Adolf von Harnack was a figure made possible by the Enlightenment and Reformation eras, in which the intersection of faith and reason began to be doubted with earnest. Reason was taken as being more reliable than faith, and things inaccessible to human reason were deemed invalid. In the wake of such sentiments, von Harnack valiantly attempts to forge a path between the two such that Christians might be both enlightened and faithful to the essence of Christian religion. Born and living into the emerging height of German intellectualism, he was the perhaps a victim of his own context. The prevalent assumption of Germany as the epitome of liberal civilization may have prejudiced him in ways that lead to an inability to see where the fragmentary individualism of the Enlightenment could lead. Indeed, it was his signature on the nationalistic Manifesto of the Ninety-Three that lead to Karl Barth's rejection of dominant liberal theology and culture so constitutive of Harnack's assumptions
However, Harnack was nothing if not a talented and gifted Church historian and theologian. He identified the Greek philosophical influence in the Church as setting in very early, which troubled him, for it seemed to introduce non-Christian elements into the faith. On the other hand, latent anti-Semitic sentiments in Germany found expression in many a German theology, and Harnack held as much suspicion against Judaization of the faith as he did Hellenization. However, to be fair, he reacted against the strict historical critical method of the Tubingen School, searching instead for a middle ground between what he identifies in the outright rejection of the gospels by David Friedrich Strauss and the superstitious pietism of Catholics and Anglican churches. Left without a theological history or future, Harnack identified scant essentials as to the kernel of the Christian religion.
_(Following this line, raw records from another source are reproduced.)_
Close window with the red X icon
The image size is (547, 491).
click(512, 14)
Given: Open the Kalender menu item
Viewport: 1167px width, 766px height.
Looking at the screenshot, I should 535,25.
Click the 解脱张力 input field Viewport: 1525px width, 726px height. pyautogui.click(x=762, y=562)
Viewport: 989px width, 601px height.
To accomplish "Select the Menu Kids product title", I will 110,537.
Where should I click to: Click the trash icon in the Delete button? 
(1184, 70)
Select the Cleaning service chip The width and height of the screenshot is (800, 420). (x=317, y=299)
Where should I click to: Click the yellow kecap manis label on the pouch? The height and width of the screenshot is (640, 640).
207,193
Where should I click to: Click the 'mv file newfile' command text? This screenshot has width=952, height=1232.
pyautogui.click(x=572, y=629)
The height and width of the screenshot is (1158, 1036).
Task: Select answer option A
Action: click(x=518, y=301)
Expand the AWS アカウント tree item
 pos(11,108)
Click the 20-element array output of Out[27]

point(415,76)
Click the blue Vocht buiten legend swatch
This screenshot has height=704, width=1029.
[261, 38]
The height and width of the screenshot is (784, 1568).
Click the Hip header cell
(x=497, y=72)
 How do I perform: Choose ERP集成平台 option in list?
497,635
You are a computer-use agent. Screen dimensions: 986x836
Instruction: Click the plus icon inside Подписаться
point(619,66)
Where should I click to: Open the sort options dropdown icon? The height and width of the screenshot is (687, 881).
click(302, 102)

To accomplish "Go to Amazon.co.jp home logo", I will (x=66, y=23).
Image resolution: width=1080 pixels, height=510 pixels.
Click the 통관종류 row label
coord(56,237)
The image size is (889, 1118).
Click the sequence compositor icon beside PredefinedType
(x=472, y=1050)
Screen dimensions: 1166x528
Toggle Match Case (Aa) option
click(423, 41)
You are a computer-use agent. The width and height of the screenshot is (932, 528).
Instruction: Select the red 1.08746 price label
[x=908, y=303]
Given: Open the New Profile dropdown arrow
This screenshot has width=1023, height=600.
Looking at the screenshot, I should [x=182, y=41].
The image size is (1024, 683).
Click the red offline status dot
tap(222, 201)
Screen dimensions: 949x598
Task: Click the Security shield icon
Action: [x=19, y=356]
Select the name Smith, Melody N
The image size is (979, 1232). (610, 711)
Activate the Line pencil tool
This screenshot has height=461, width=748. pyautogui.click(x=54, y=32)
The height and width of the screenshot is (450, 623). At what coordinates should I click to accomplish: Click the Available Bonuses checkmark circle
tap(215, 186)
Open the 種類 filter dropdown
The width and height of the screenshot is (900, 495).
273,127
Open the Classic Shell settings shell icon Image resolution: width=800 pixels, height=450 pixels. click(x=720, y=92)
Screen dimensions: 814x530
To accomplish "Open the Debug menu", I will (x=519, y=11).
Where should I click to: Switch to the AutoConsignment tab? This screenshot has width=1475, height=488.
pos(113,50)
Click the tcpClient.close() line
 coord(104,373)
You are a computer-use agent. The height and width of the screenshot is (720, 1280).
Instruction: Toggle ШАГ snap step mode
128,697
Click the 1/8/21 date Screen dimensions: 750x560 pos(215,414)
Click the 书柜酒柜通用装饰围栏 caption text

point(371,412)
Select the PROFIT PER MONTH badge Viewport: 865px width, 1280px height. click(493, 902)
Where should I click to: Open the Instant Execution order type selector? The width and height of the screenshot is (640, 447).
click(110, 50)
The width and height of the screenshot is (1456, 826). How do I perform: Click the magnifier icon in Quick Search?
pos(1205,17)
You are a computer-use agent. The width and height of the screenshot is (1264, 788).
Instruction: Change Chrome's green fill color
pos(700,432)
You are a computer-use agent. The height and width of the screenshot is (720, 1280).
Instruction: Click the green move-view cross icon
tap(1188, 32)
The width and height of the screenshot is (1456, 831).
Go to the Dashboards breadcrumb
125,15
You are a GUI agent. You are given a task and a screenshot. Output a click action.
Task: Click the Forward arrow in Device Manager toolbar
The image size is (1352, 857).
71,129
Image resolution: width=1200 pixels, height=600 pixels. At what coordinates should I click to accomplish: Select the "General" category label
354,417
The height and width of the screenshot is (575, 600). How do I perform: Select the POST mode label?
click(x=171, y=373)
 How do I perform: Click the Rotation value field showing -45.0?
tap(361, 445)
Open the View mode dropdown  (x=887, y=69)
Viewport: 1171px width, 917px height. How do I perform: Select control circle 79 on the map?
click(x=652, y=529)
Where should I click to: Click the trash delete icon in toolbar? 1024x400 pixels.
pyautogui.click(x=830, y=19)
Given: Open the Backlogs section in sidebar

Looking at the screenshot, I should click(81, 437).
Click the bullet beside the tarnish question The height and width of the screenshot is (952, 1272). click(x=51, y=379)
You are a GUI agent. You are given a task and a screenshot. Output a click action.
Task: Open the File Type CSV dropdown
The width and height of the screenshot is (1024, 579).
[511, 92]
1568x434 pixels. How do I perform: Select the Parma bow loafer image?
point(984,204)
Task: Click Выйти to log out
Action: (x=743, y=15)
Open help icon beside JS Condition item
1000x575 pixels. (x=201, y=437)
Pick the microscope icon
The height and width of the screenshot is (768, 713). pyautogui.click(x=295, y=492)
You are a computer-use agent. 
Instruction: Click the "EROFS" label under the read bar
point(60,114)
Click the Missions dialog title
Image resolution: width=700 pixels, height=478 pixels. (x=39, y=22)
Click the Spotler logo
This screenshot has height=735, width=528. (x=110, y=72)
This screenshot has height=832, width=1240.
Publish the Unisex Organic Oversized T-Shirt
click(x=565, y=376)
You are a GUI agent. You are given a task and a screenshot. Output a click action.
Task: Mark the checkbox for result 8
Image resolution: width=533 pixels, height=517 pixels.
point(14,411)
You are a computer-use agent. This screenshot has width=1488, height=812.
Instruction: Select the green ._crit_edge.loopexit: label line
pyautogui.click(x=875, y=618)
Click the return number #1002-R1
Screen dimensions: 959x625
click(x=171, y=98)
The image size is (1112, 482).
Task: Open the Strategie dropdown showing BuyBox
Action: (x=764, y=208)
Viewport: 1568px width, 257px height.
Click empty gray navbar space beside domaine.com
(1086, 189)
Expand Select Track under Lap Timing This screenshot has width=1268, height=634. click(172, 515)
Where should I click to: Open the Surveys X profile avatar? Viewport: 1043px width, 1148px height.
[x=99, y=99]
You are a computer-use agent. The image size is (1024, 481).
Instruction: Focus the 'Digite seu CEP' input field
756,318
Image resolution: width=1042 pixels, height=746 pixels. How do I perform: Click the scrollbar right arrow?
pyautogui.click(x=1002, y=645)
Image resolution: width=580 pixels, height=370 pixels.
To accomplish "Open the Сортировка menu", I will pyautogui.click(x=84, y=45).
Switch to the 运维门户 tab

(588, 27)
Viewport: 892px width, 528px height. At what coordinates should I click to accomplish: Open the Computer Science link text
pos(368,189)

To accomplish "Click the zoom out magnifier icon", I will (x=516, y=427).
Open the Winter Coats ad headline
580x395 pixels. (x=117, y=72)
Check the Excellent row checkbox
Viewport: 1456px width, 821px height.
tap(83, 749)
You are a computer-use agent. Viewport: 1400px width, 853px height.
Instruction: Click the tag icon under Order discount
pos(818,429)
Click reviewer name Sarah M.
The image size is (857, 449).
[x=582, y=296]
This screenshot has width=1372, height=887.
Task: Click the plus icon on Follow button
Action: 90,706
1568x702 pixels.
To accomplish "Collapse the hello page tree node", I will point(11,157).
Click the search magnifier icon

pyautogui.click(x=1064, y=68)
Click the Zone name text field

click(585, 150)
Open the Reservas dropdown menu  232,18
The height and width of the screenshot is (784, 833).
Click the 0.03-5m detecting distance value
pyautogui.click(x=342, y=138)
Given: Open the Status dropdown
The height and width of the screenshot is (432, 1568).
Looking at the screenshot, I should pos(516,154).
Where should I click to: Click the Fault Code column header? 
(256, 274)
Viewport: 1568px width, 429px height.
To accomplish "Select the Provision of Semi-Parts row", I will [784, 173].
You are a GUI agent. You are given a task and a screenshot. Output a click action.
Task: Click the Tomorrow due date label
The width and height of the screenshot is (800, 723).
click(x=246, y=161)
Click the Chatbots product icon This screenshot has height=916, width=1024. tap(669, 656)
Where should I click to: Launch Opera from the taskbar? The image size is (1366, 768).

Throughout Europe and the "civilized" world, incredible primacy was given to human reason and natural law, which is to say that what is to be believed, is that which humans can observe, measure, and reproduce scientifically. Those assumptions do not transpose well onto any faith (whose very word connotes the ability to trust in things unknown). Harnack felt it necessary to protect the ultimate meaning and purpose of Christianity and rid it of all the superfluous superstition discovered therein by the scientific age – what he repeatedly called "the husk" of the religion. Therefore, he lauds Paul for, "without doing violence to the inner and essential features of the Gospel, …[having] transformed it into the universal religion."[4] By ridding ourselves of the excess, we are able to get beyond infighting and bickering amongst Christians and also interact more tolerantly toward other religions, which we may find are no different than our own. He see his approach as deeply invested in purifying a religiosity that has been corrupted by power dynamics and pious irrelevancies, most notably in the Roman and Greek Catholic churches, which only came to power after many hundreds of years.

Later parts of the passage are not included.